-- Your objective --
Rewrite the data from the line with "Where should I click to: Select" up to and including the line with "pos(280,56)", replacing "flag icon" with "star icon" and keeping everything else unchanged. Return only those lines.

** Start of Supplied data **

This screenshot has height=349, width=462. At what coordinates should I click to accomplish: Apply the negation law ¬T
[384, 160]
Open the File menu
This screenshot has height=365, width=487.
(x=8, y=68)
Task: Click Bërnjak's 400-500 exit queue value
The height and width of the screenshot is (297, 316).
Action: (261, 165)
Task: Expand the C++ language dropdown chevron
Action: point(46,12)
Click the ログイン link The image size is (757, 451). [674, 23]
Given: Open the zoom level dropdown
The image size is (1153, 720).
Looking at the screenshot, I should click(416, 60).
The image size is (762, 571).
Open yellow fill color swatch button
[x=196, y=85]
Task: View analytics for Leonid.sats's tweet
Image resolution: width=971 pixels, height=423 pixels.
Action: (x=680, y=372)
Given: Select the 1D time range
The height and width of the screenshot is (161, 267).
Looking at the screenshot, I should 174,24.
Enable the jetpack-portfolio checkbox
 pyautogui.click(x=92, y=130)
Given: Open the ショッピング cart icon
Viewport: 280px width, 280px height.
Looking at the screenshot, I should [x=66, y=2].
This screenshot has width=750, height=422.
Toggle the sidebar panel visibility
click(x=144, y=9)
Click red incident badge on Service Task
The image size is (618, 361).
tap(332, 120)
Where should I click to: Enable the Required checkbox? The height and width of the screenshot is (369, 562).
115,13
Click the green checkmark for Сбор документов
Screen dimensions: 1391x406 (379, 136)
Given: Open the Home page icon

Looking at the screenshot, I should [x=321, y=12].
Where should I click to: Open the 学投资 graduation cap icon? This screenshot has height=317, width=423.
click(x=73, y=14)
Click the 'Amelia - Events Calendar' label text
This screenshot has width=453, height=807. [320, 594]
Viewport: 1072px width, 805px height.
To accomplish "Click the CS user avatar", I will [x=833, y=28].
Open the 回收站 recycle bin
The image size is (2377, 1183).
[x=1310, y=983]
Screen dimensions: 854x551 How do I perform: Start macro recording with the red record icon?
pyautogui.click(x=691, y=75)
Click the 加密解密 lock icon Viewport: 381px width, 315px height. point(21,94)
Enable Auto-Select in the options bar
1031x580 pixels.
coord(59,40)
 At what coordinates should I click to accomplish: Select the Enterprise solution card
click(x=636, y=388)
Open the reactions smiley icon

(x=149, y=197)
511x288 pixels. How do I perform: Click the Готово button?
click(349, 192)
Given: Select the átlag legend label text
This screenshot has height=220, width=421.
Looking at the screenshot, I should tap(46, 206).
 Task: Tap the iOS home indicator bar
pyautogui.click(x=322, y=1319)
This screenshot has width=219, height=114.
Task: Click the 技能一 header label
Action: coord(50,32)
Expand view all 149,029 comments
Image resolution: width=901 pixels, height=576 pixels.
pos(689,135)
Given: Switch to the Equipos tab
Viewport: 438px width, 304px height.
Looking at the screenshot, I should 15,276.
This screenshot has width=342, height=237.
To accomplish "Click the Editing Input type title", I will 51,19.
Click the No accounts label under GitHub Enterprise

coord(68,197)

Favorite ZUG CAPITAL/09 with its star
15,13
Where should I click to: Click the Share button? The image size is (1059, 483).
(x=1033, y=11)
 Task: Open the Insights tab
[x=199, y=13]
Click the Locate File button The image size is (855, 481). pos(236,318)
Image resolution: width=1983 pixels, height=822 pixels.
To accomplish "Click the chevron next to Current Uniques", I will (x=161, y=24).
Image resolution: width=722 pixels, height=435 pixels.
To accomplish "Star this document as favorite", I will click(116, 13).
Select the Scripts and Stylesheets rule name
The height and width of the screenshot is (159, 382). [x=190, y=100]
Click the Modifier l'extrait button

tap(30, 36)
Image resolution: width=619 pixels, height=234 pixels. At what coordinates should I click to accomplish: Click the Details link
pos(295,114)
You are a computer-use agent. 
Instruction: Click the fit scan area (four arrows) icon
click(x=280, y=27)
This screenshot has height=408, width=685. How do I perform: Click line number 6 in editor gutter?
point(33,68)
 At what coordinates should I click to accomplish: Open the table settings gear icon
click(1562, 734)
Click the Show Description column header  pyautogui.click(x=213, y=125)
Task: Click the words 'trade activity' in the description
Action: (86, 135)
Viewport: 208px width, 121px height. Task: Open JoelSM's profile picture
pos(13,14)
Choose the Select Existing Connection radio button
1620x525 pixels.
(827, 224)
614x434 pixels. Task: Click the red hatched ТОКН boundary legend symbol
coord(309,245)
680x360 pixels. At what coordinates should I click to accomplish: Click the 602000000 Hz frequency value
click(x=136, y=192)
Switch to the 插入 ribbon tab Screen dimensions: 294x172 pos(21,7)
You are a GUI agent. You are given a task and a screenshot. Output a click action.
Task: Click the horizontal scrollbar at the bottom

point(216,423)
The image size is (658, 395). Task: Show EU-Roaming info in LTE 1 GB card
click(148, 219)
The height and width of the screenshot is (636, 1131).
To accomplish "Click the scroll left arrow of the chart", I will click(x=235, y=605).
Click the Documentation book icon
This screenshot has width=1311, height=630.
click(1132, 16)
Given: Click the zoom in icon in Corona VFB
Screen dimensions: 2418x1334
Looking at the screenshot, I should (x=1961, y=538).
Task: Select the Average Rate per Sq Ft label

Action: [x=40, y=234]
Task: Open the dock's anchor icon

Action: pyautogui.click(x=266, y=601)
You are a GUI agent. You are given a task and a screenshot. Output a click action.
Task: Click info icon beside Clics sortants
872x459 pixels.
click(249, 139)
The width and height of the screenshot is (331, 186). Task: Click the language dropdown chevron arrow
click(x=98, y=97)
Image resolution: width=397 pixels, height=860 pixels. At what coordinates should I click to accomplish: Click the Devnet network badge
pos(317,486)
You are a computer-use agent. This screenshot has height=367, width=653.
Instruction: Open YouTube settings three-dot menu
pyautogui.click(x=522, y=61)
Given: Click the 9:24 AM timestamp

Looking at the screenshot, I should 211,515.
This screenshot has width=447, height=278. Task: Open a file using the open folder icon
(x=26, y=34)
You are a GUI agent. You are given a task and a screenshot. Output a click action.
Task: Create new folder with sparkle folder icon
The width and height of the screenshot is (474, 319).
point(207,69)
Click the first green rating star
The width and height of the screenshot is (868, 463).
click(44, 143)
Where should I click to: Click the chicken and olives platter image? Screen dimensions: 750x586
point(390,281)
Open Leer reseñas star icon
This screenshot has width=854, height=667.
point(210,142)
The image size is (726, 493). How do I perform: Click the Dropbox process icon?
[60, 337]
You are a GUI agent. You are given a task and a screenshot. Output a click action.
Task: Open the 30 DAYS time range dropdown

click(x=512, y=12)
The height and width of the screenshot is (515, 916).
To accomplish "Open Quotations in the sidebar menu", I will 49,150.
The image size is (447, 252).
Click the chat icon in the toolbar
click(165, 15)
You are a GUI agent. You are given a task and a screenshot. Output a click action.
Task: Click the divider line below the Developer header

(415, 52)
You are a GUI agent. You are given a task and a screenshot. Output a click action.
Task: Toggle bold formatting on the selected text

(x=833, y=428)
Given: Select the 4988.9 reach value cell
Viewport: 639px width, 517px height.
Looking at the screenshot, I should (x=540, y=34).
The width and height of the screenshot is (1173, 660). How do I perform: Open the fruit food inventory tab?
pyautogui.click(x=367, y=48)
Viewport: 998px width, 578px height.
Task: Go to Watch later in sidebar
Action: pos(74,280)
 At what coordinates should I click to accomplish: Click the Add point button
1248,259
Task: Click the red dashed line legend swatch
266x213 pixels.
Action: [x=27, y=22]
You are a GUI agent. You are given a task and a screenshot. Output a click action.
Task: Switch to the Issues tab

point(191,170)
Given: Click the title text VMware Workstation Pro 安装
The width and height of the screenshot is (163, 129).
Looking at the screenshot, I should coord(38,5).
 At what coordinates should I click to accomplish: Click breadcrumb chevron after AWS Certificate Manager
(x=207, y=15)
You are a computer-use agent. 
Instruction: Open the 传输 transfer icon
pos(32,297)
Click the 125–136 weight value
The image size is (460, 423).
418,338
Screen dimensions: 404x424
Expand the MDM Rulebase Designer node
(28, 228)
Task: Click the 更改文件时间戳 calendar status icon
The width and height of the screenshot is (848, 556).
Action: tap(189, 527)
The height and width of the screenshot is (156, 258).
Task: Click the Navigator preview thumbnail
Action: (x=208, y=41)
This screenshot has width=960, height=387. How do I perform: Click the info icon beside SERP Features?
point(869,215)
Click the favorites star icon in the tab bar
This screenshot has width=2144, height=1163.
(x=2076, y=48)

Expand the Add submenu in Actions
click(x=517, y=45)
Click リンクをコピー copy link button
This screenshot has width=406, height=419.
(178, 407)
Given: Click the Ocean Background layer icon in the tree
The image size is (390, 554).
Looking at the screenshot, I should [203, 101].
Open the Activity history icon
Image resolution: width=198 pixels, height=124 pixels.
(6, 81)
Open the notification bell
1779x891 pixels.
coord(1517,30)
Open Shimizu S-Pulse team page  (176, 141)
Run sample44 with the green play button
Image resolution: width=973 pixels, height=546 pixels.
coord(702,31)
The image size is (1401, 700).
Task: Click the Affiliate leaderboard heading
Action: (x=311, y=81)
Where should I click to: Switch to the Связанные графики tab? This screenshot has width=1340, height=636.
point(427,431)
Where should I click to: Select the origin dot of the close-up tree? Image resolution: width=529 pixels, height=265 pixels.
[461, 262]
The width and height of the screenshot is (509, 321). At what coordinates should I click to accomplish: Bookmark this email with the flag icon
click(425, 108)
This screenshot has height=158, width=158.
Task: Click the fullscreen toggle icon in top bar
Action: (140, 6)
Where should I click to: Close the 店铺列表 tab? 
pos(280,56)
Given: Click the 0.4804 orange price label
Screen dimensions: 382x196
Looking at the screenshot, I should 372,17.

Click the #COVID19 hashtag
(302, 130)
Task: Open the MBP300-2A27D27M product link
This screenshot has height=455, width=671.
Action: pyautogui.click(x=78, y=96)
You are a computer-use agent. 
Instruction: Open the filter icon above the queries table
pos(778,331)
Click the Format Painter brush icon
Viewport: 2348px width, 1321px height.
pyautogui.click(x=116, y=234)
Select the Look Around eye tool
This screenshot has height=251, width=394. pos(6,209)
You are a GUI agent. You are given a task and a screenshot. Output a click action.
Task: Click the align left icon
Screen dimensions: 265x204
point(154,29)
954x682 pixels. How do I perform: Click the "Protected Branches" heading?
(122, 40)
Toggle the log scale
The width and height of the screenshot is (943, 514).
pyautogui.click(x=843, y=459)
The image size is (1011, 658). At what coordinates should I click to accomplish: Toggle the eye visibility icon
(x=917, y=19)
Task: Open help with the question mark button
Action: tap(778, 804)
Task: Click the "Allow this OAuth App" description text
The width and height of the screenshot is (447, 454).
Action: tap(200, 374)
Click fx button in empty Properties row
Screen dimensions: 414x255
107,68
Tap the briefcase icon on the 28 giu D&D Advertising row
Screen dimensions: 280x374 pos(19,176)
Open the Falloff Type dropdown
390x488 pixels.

** End of Supplied data **

-- Right answer --
Where should I click to: Select the origin dot of the close-up tree? Image resolution: width=529 pixels, height=265 pixels.
[461, 262]
The width and height of the screenshot is (509, 321). At what coordinates should I click to accomplish: Bookmark this email with the star icon
click(425, 108)
This screenshot has height=158, width=158.
Task: Click the fullscreen toggle icon in top bar
Action: (140, 6)
Where should I click to: Close the 店铺列表 tab? 
pos(280,56)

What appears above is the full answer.